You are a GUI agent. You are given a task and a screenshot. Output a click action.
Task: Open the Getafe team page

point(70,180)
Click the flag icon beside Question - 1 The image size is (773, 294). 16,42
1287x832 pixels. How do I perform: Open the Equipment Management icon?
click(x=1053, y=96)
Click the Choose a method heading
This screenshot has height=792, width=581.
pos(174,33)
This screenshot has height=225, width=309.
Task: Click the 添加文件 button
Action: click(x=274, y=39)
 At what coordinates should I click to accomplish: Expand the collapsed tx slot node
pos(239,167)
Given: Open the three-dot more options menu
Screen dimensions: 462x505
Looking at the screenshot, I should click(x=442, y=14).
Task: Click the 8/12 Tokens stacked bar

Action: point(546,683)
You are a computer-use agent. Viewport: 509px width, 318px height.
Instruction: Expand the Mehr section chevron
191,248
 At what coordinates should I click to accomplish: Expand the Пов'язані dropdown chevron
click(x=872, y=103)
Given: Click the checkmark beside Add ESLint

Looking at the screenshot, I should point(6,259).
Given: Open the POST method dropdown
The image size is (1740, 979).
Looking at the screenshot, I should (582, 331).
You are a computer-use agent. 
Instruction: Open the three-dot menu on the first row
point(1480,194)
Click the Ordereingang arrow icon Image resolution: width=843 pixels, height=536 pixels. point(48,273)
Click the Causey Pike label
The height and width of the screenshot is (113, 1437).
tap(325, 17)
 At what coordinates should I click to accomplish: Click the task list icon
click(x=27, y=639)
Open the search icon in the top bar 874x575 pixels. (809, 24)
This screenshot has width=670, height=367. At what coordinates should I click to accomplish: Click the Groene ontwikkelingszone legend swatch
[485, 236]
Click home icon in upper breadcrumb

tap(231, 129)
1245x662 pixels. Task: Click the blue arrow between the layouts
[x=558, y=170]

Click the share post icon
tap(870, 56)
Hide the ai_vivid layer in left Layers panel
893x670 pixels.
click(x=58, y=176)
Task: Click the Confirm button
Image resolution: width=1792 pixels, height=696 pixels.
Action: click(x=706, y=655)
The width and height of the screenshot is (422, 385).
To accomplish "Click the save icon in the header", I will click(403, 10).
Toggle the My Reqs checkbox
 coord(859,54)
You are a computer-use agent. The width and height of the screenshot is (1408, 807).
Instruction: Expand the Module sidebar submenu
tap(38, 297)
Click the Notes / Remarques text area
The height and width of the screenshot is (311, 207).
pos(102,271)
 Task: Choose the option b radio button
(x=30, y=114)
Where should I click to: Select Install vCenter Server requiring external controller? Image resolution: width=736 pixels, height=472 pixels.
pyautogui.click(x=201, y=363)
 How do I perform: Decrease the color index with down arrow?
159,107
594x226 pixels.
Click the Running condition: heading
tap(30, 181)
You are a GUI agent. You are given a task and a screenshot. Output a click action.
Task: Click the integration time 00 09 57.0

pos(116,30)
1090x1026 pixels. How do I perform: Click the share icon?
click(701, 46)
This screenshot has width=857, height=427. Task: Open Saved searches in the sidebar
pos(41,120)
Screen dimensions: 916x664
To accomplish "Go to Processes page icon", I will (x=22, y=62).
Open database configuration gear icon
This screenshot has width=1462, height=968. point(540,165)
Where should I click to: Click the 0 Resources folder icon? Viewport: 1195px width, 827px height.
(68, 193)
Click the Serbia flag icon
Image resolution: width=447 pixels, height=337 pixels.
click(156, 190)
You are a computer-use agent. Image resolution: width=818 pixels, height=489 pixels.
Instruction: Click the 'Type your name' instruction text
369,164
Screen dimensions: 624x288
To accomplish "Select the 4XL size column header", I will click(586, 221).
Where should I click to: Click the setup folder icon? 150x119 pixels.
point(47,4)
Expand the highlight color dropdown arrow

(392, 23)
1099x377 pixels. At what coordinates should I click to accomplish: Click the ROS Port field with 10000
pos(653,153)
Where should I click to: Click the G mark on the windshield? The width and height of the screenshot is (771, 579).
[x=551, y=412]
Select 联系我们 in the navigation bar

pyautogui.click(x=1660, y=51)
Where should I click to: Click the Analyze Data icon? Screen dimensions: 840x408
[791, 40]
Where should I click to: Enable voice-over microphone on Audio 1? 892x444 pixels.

========================================

**SHORT TASK:**
Copy these lines back without changing anything.

**EXERCISE OUTPUT:**
You are a GUI agent. You are given a task and a screenshot. Output a click action.
Task: Open the Getafe team page

point(70,180)
Click the flag icon beside Question - 1 The image size is (773, 294). 16,42
1287x832 pixels. How do I perform: Open the Equipment Management icon?
click(x=1053, y=96)
Click the Choose a method heading
This screenshot has height=792, width=581.
pos(174,33)
This screenshot has height=225, width=309.
Task: Click the 添加文件 button
Action: click(x=274, y=39)
 At what coordinates should I click to accomplish: Expand the collapsed tx slot node
pos(239,167)
Given: Open the three-dot more options menu
Screen dimensions: 462x505
Looking at the screenshot, I should click(x=442, y=14).
Task: Click the 8/12 Tokens stacked bar

Action: point(546,683)
You are a computer-use agent. Viewport: 509px width, 318px height.
Instruction: Expand the Mehr section chevron
191,248
 At what coordinates should I click to accomplish: Expand the Пов'язані dropdown chevron
click(x=872, y=103)
Given: Click the checkmark beside Add ESLint

Looking at the screenshot, I should point(6,259).
Given: Open the POST method dropdown
The image size is (1740, 979).
Looking at the screenshot, I should (582, 331).
You are a computer-use agent. 
Instruction: Open the three-dot menu on the first row
point(1480,194)
Click the Ordereingang arrow icon Image resolution: width=843 pixels, height=536 pixels. point(48,273)
Click the Causey Pike label
The height and width of the screenshot is (113, 1437).
tap(325, 17)
 At what coordinates should I click to accomplish: Click the task list icon
click(x=27, y=639)
Open the search icon in the top bar 874x575 pixels. (809, 24)
This screenshot has width=670, height=367. At what coordinates should I click to accomplish: Click the Groene ontwikkelingszone legend swatch
[485, 236]
Click home icon in upper breadcrumb

tap(231, 129)
1245x662 pixels. Task: Click the blue arrow between the layouts
[x=558, y=170]

Click the share post icon
tap(870, 56)
Hide the ai_vivid layer in left Layers panel
893x670 pixels.
click(x=58, y=176)
Task: Click the Confirm button
Image resolution: width=1792 pixels, height=696 pixels.
Action: click(x=706, y=655)
The width and height of the screenshot is (422, 385).
To accomplish "Click the save icon in the header", I will click(403, 10).
Toggle the My Reqs checkbox
 coord(859,54)
You are a computer-use agent. The width and height of the screenshot is (1408, 807).
Instruction: Expand the Module sidebar submenu
tap(38, 297)
Click the Notes / Remarques text area
The height and width of the screenshot is (311, 207).
pos(102,271)
 Task: Choose the option b radio button
(x=30, y=114)
Where should I click to: Select Install vCenter Server requiring external controller? Image resolution: width=736 pixels, height=472 pixels.
pyautogui.click(x=201, y=363)
 How do I perform: Decrease the color index with down arrow?
159,107
594x226 pixels.
Click the Running condition: heading
tap(30, 181)
You are a GUI agent. You are given a task and a screenshot. Output a click action.
Task: Click the integration time 00 09 57.0

pos(116,30)
1090x1026 pixels. How do I perform: Click the share icon?
click(701, 46)
This screenshot has width=857, height=427. Task: Open Saved searches in the sidebar
pos(41,120)
Screen dimensions: 916x664
To accomplish "Go to Processes page icon", I will (x=22, y=62).
Open database configuration gear icon
This screenshot has width=1462, height=968. point(540,165)
Where should I click to: Click the 0 Resources folder icon? Viewport: 1195px width, 827px height.
(68, 193)
Click the Serbia flag icon
Image resolution: width=447 pixels, height=337 pixels.
click(156, 190)
You are a computer-use agent. Image resolution: width=818 pixels, height=489 pixels.
Instruction: Click the 'Type your name' instruction text
369,164
Screen dimensions: 624x288
To accomplish "Select the 4XL size column header", I will click(586, 221).
Where should I click to: Click the setup folder icon? 150x119 pixels.
point(47,4)
Expand the highlight color dropdown arrow

(392, 23)
1099x377 pixels. At what coordinates should I click to accomplish: Click the ROS Port field with 10000
pos(653,153)
Where should I click to: Click the G mark on the windshield? The width and height of the screenshot is (771, 579).
[x=551, y=412]
Select 联系我们 in the navigation bar

pyautogui.click(x=1660, y=51)
Where should I click to: Click the Analyze Data icon? Screen dimensions: 840x408
[791, 40]
Where should I click to: Enable voice-over microphone on Audio 1? 892x444 pixels.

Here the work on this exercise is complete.